_Extract_
[start]

Given a function $\phi : [0,1[ \to {\mathbb R}$, there is a unique solution $f: [0,+\infty[ \to {\mathbb R}$ to the functional equation that coincides with $\phi$ on $[0,1[$. Indeed, we will have

$ \begin{array}{lcl} f(x)&=&\phi(x-1)^2-x=\phi_1(x) \ \ (\text{for }\ x\in[1,2[) \\ f(x)&=&\phi_1(x-1)^2-x=\phi_2(x) \ \ (\text{for }\ x\in[2,3[) \\ \end{array}\tag{1} $ and so on.

Now, let $a \in [1.8,2]$ and let $\phi : [0,1] \to {\mathbb R}$ be a continuous, strictly increasing map satisfying the boundary conditions $\phi(0)=a, \phi(1)=a^2-1$ (so for example you could take $\phi$ affine, or trigonometric, etc).

Then the $f$ uniquely defined by (1) will also be continuous and strictly increasing (in particular, $f$ will be positive). So all we need to show is that $f \to +\infty$ at $+\infty$ ; since $f$ is strictly increasing, it suffices to show that $f(n) \to +\infty$ when $n$ is an integer.

[end]

_Data rows_
[start]

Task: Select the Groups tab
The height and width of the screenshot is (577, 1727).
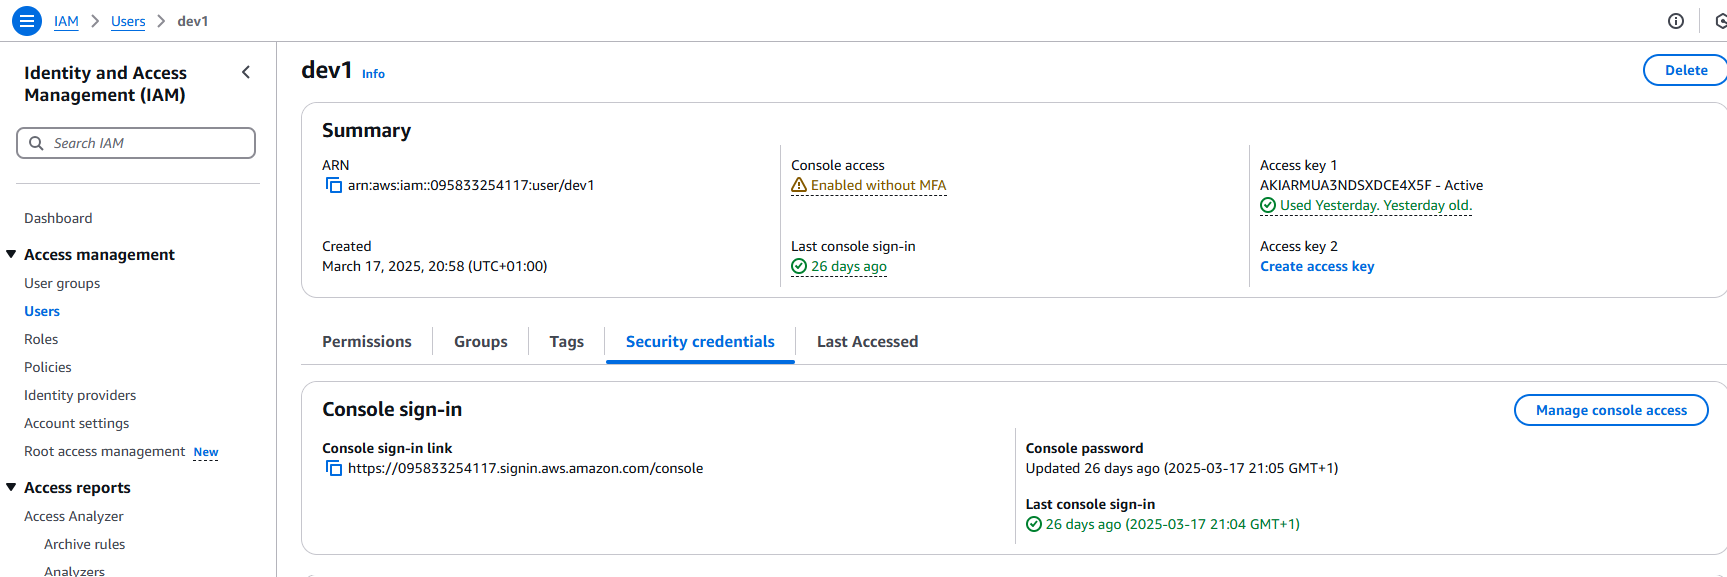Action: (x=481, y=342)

[end]
[start]

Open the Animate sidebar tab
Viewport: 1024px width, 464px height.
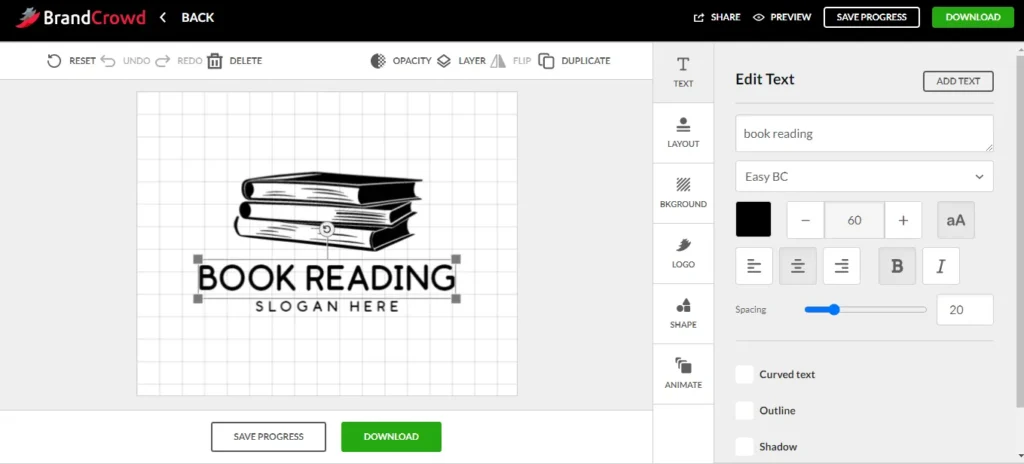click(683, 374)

[end]

_Challenge 1_
Copy the functional equation excerpt word for word, between "Now, let $a" and "is an integer.", inclusive.
_Challenge 2_
In the functional equation excerpt, which interval is the value a taken from?

_Full response 1_
Now, let $a \in [1.8,2]$ and let $\phi : [0,1] \to {\mathbb R}$ be a continuous, strictly increasing map satisfying the boundary conditions $\phi(0)=a, \phi(1)=a^2-1$ (so for example you could take $\phi$ affine, or trigonometric, etc).

Then the $f$ uniquely defined by (1) will also be continuous and strictly increasing (in particular, $f$ will be positive). So all we need to show is that $f \to +\infty$ at $+\infty$ ; since $f$ is strictly increasing, it suffices to show that $f(n) \to +\infty$ when $n$ is an integer.

_Full response 2_
[1.8, 2]